问题
I'm trying to figure out away to split the first 100,000 records from a table that has 1 million+ records into 5 (five) 20,000 records chunks to go into a file? Maybe some SQL that will get the min and max rowid or primary id for each 5 chunks of 20,000 records, so I can put the min and max value into a variable and pass it into the SQL and use a BETWEEN in the where clause to the SQL.
Can this be done?
I'm on an Oracle 11g database.
Thanks in advance.
回答1:
If you just want to assign values 1-5 to basically equal sized groups, then use ntile()
:
select t.*, ntile(5) over (order by NULL) as num
from (select t.*
from t
where rownum <= 100000
) t;
If you want to insert into 5 different tables, then use insert all
:
insert all
when num = 1 then into t1
when num = 2 then into t2
when num = 3 then into t3
when num = 4 then into t4
when num = 5 then into t5
select t.*, ntile(5) over (order by NULL) as num
from (select t.*
from t
where rownum <= 100000
) t;
回答2:
Thanks so much to Gordon Linoff for giving me a starter to the code.
just an update on how to get the min and max values for 5 chunks.
select num, min(cre_surr_id), max(cre_surr_id)
from
(select p.cre_surr_id, ntile(5) over (order by NULL) as num
from (select p.*
from productions p
where rownum <= 100000
) p )
group by num
回答3:
You can even try with simple aggregation:
create table test_chunk(val) as
(
select floor(dbms_random.value(1, level * 10)) from dual
connect by level <= 100
)
select min(val), max(val), floor((num+1)/2)
from (select rownum as num, val from test_chunk)
group by floor((num+1)/2)
回答4:
A bit harsh down voting another fair question.
Anyway, NTILE is new to me, so I wouldn't have discovered that were it not for your question.
My way of doing this , the old school way, would have been to MOD the rownum to get the group number, e.g.
select t.*, mod(rn,5) as num
from (select t.*, rownnum rn
from t
) t;
This solves the SQL part, or rather how to group rows into equal chunks, but that is only half your question.
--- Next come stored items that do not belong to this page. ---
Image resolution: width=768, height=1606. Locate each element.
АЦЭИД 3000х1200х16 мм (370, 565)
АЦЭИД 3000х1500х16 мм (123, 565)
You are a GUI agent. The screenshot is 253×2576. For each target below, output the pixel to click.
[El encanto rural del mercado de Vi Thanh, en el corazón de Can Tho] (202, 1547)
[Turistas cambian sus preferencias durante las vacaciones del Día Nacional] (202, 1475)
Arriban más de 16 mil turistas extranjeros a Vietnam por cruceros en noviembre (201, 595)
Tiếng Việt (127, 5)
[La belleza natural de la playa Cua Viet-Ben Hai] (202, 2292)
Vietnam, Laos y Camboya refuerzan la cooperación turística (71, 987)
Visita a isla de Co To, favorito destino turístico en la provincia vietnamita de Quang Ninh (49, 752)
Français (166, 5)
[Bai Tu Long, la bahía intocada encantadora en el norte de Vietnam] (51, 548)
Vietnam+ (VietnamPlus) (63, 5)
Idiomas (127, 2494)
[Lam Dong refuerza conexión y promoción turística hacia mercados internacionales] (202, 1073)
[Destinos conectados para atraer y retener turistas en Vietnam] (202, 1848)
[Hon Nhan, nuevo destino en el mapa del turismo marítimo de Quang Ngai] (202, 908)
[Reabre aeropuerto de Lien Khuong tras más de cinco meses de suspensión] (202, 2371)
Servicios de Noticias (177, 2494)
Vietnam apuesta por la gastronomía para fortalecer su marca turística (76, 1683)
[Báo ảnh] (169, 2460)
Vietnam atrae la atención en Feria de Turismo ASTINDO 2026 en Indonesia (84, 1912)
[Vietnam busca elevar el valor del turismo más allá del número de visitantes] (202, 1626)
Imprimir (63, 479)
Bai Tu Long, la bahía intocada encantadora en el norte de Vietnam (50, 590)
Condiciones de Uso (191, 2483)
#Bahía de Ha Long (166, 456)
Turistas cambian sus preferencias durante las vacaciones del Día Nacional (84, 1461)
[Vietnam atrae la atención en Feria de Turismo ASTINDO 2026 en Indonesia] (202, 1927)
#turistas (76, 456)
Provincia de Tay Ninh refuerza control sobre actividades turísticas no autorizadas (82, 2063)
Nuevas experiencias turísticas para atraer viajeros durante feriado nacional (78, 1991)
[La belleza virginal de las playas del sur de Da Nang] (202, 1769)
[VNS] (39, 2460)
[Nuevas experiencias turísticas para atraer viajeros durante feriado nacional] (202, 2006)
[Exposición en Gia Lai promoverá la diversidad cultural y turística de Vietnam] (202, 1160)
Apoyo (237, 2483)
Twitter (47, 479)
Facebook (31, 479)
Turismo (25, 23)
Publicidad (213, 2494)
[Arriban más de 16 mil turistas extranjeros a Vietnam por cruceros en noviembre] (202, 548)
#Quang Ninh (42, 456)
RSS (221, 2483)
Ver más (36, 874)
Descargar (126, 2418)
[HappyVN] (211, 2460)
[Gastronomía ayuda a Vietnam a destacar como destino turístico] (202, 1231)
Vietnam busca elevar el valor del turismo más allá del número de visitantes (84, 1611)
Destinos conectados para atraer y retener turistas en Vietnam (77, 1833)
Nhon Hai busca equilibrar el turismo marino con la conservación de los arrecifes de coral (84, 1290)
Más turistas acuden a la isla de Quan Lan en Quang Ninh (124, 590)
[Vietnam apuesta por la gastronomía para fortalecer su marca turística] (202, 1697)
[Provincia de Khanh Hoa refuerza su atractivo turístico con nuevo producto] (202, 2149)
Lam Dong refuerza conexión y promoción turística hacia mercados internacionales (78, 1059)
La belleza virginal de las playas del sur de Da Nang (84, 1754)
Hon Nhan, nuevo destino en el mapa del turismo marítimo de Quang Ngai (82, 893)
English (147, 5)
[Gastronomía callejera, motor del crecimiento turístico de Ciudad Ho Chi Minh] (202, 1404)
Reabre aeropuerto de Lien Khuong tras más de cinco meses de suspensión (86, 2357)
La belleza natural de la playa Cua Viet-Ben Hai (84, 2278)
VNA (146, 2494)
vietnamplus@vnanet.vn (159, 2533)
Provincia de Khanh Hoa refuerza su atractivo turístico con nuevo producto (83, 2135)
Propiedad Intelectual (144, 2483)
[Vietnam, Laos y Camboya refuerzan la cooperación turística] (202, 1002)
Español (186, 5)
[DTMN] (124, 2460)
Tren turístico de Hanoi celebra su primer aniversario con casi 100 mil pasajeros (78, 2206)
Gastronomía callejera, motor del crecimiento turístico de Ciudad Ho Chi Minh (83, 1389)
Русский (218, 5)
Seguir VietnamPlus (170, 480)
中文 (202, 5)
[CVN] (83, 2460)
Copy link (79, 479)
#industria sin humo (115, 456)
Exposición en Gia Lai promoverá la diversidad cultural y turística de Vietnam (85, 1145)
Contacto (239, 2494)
The next half is how to write these to 5 separate files.
You can either have 5 separate queries each spooling to a separate file, e.g:
spool f1.dat
select t.*
from (select t.*, rownnum rn
from t
) t
where mod(t.rn,5) = 0;
spool off
spool f2.dat
select t.*
from (select t.*, rownnum rn
from t
) t
where mod(t.rn,5) = 1;
spool off
etc.
Or, using UTL_FILE. You could try something clever with a single query and have an array of UTL_FILE types where the array index matches the MOD(rn,5) then you wouldn't need logic like "IF rn = 0 THEN UTL_FILE.WRITELN(f0, ...".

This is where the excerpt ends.